Mechanically Robust, Electrically Conductive and Stimuli-Responsive Binary Network Hydrogels Enabled by Superelastic Graphene Aerogels

摘要

Stimuli-responsive hydrogels with decent mechanical and electrical properties hold great promise for a range of applications such as electrochemical sensors, electro-stimulated biomedical devices and actuators. However, traditional stimuli-responsive hydrogels are generally mechanically weak and electrically non-conductive, limiting their adoption in practical applications. Both the mechanical strength and electrical conductivity of hydrogels can be greatly enhanced by the incorporation of a considerable amount of conducting nanofillers, however, the addition of high content of nanofillers often suppresses the hydrogel's unique stimuli-responsive behavior.Synthesis of hydrogels that can combine good stimuli-responsiveness and desirable mechanical/electrical properties has proved to be very challenging.
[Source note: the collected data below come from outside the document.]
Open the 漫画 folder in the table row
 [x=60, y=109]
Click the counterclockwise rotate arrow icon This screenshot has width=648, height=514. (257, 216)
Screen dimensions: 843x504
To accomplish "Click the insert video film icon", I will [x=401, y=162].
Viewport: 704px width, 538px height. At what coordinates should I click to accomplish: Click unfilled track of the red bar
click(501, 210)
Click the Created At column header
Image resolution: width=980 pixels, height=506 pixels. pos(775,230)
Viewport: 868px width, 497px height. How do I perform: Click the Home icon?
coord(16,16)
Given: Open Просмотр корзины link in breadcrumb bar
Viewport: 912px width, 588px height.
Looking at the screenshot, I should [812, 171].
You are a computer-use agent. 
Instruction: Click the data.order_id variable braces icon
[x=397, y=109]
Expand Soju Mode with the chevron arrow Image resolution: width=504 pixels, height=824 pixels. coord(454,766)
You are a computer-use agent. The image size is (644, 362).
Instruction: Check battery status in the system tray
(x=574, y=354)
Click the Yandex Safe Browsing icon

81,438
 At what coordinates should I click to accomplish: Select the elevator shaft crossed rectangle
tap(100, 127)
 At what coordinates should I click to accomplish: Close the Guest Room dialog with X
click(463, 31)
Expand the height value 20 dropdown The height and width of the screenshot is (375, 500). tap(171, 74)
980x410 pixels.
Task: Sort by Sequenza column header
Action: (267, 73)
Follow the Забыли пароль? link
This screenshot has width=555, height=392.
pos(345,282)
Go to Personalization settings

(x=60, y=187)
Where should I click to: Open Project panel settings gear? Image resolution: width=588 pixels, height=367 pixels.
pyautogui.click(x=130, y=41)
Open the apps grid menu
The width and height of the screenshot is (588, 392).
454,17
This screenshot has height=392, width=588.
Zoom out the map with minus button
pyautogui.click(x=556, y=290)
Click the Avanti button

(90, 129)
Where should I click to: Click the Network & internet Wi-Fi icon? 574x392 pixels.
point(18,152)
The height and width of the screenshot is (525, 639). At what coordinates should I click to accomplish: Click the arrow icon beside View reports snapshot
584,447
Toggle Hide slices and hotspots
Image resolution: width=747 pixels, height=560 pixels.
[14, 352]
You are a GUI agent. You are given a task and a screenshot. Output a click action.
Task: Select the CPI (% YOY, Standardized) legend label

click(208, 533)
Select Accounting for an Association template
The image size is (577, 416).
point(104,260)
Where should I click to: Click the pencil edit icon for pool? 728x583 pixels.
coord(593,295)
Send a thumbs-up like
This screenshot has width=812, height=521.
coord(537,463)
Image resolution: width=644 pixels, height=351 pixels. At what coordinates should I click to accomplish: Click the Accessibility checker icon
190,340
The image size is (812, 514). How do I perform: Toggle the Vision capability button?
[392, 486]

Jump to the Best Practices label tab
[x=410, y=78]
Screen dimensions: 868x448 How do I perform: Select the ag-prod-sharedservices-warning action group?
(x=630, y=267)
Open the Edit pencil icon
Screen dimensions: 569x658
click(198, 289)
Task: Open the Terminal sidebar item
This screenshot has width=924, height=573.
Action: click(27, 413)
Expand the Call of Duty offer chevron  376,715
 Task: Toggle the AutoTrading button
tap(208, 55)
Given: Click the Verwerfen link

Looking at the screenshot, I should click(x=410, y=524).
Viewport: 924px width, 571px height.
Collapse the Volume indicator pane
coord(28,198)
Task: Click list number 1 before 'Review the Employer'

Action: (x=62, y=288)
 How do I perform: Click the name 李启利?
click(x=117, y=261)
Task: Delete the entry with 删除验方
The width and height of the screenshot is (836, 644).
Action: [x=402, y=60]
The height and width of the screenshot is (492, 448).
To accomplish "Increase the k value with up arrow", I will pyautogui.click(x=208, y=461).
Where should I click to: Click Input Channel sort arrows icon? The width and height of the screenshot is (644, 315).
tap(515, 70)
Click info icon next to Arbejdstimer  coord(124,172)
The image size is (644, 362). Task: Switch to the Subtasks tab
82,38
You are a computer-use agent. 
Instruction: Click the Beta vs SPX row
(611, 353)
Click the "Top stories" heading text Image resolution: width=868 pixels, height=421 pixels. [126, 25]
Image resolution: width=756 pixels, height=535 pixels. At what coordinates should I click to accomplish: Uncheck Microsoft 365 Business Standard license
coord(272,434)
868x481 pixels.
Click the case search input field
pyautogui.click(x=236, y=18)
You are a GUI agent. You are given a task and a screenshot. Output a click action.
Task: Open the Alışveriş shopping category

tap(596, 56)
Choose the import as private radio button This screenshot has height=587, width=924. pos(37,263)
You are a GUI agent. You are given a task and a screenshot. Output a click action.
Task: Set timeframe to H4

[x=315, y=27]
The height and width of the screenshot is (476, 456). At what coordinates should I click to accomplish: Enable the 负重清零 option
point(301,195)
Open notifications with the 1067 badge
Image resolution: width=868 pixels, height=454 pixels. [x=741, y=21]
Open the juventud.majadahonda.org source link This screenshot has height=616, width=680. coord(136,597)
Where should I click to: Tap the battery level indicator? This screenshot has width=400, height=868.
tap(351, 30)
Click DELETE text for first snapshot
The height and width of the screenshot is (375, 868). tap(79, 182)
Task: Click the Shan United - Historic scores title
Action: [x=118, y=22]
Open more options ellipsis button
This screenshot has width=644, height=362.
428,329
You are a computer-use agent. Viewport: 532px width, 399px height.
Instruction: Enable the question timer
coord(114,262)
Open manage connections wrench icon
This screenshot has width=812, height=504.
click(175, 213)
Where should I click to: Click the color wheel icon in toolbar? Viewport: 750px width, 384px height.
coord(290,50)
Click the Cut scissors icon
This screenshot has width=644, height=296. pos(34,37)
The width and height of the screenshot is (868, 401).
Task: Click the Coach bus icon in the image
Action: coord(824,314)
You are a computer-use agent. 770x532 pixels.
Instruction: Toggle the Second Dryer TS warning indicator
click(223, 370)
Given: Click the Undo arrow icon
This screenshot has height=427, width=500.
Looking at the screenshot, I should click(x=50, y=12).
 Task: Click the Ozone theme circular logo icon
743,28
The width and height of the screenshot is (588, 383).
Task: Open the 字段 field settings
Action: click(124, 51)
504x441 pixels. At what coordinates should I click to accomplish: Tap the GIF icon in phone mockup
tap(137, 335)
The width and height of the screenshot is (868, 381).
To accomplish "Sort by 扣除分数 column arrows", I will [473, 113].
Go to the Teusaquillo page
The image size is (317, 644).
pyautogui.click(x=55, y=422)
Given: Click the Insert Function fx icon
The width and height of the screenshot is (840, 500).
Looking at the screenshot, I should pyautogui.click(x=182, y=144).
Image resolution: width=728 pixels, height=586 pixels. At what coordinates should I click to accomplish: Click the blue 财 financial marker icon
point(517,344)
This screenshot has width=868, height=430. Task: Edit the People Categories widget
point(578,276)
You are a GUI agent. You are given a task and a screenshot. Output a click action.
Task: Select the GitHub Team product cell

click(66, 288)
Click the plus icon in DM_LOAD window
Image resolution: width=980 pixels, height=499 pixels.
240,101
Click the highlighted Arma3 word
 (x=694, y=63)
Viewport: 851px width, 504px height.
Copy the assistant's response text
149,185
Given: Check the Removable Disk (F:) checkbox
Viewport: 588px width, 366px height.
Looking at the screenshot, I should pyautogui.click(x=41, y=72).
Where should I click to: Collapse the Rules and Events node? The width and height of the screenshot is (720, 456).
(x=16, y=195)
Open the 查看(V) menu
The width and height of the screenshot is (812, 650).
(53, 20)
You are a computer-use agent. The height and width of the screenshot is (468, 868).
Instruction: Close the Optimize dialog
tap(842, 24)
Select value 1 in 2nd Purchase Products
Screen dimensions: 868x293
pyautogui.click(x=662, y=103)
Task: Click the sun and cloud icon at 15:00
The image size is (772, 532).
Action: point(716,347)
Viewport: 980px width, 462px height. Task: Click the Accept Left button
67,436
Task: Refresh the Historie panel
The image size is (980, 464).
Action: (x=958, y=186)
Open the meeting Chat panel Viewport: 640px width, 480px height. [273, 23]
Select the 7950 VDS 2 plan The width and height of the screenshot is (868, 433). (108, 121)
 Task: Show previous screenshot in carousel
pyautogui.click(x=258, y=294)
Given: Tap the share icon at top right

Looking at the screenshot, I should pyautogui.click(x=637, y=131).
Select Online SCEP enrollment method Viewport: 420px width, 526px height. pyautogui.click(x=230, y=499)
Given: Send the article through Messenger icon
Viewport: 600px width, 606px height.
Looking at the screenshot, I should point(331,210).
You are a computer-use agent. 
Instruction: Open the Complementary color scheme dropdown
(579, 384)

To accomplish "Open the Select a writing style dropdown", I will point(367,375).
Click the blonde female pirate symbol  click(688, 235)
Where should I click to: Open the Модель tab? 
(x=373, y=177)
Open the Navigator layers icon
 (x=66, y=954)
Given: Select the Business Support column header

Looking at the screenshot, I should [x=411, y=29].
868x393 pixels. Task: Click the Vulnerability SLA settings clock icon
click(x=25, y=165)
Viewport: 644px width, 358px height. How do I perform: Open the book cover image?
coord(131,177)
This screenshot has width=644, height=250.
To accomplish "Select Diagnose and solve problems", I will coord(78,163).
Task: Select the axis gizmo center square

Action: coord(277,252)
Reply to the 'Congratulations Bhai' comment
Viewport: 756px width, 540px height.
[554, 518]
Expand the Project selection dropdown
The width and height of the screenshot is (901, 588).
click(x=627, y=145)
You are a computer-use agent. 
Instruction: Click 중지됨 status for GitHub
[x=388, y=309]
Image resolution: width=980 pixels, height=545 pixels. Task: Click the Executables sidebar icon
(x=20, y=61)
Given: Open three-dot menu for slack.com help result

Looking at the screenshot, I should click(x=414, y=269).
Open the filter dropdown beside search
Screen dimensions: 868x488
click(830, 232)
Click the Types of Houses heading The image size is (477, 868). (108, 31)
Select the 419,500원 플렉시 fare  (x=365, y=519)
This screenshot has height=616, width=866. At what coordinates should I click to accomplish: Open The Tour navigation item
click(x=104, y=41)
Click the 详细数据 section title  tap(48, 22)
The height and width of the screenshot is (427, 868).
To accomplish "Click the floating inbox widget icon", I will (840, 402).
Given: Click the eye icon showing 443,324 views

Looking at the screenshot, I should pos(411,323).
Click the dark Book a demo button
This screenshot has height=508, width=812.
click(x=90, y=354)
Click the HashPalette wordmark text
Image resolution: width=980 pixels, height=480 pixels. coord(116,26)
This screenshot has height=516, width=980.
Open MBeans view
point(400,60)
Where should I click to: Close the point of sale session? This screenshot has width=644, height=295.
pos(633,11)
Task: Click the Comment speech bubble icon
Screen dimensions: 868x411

Here, we present a new strategy to tackle this long-term dilemma by using an ultralight, mechanically efficient graphene-based cellular aerogel as a scaffold to reinforce polymer hydrogels. This approach allows us to use a very small amount of graphene (as low as 0.045 vol.%) to significantly enhance the mechanical strength and electrical conductivity of hydrogels without compromising their stimuli-responsiveness.